Alice Mae Britt
My Encore Story
Each day, I arrive at work with a greater sense of purpose than I have ever experienced in my life. When I was hired to become CEO of the NETWORK of Community Ministries, I knew I had come full circle—from poverty back to helping the impoverished—and it feels great!
NETWORK of Community Ministries, Inc. is one of the largest basic needs providers in Dallas County, having served last year well over 32,000 individuals struggling to overcome hardships. NETWORK has won numerous awards this year—2008 Best Local Charity, 2008 NTFB Model Agency, and 2008 RISD Spirit Recipient—but no award is more fabulous than the appreciation immediately exhibited when we tell an individual he/she will get food that day to feed the family.
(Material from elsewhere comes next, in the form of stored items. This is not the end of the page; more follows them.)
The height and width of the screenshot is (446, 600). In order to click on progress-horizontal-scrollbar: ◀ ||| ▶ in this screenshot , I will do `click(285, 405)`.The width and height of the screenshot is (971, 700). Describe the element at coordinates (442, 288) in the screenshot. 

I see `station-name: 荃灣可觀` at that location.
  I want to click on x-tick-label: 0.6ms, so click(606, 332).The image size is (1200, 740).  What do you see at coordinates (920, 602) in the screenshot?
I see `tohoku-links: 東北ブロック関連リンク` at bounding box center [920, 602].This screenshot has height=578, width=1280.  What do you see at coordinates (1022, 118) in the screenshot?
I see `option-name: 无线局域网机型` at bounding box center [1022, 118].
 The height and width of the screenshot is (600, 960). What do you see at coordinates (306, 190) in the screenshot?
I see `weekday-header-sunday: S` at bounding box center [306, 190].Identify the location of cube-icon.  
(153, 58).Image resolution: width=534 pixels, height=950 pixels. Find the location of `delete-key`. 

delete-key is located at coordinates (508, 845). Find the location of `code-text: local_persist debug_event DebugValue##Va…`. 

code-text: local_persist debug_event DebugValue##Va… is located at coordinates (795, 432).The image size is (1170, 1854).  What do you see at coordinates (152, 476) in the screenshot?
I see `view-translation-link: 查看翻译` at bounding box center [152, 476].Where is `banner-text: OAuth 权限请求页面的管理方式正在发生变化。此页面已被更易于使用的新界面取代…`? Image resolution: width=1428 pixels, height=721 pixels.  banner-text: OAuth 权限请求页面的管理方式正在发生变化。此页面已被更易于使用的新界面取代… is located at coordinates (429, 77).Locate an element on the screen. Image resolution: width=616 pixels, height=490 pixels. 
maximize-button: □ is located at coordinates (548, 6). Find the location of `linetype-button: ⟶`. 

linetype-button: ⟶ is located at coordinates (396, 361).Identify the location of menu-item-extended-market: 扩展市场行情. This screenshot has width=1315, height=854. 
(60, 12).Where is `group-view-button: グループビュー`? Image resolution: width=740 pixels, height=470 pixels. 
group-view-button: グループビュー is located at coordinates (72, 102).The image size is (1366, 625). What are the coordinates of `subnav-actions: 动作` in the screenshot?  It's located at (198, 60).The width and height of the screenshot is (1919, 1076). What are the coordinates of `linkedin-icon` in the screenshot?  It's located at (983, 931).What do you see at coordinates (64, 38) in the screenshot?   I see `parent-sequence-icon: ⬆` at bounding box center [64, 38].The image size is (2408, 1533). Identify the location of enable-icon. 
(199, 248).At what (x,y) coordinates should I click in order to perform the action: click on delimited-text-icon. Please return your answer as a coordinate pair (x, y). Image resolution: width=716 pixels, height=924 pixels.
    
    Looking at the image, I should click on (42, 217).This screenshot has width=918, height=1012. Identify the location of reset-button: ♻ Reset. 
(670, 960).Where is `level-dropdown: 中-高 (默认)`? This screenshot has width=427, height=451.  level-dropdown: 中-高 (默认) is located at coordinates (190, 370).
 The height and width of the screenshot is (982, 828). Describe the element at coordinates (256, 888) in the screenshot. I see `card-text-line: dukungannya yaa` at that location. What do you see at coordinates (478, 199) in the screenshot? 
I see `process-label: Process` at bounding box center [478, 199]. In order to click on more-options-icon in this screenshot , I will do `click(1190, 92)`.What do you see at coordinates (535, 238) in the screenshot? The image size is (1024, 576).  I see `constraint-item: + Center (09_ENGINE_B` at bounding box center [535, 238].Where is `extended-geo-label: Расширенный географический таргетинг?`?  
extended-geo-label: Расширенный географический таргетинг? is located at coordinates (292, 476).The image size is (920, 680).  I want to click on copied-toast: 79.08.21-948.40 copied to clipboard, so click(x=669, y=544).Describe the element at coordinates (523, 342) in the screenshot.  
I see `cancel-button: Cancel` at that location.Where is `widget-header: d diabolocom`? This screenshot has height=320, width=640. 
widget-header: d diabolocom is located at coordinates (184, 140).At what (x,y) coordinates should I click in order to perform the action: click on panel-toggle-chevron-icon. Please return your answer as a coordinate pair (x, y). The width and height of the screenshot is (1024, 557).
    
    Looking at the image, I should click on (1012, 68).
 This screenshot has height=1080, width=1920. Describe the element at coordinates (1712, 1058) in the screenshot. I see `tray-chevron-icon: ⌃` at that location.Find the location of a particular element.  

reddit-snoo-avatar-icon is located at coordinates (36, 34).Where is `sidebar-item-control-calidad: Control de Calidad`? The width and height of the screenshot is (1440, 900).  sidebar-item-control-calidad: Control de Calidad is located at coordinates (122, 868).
I enjoy the instant return on compassion given to my staff, over 350 volunteers, and me each day. I am especially delighted because I am reminded daily that I know their plight well because I have lived it.
I grew up in Murfreesboro, North Carolina in a family of seven children with undereducated parents who made a living in the old expression "the best way they knew how". After receiving a four year scholarship to college, I set out on a journey to personally rise above my upbringing and all of its socio-economic nuances. I wanted to "be somebody," and that was what I kept telling myself.
College teaching seemed like the epitome of success, thus it became my career path on which I remained for many years. I was determined to rise above poverty and all that came with that identification. I remained in academia, steadily rising in rank.
I began working on my Ph.D. and continued through to the point that I was about to declare the topic for my dissertation when a family tragedy struck. The death of a young brother convinced me that I needed to make a dramatic change from what I was doing and begin again.
Ironically, I did not lament the new thought of changing directions following the death of my brother. I just knew I would have to do more than what I had been doing—a different way. I knew I had to step away from the lecture room and make the new arena for me the basic needs of others. I could not look away; I had to hurry back.
I answered an ad that following summer in the Dallas Morning News for a writer to do proposals for a Hispanic service organization. I was hired and began from the ground up a completely new career. It was my encore as a professional, and this time I had a brand new gauge to measure my success—personal fulfillment.
What I had been so desperate to escape had never left me. I needed to return to my upbringing because those people made me who I am, gave me the courage to never give up, and delighted my senses with their wonderful humor and enduring cultural stories.
I began a new frontier in the nonprofit arena, and as the expression goes, "the rest is history" because I worked for such charities as SER-Jobs for Progress, the National American Red Cross, Heifer International, and the Todd Beamer Foundation before joining NETWORK.
I smile everyday because the way that NETWORK’s building is designed,everyone must come through the client lobby where individuals and families await their help. It is my reminder that I need to get into my office and get to work because there may be a little person who will one day take the place of me. Encore!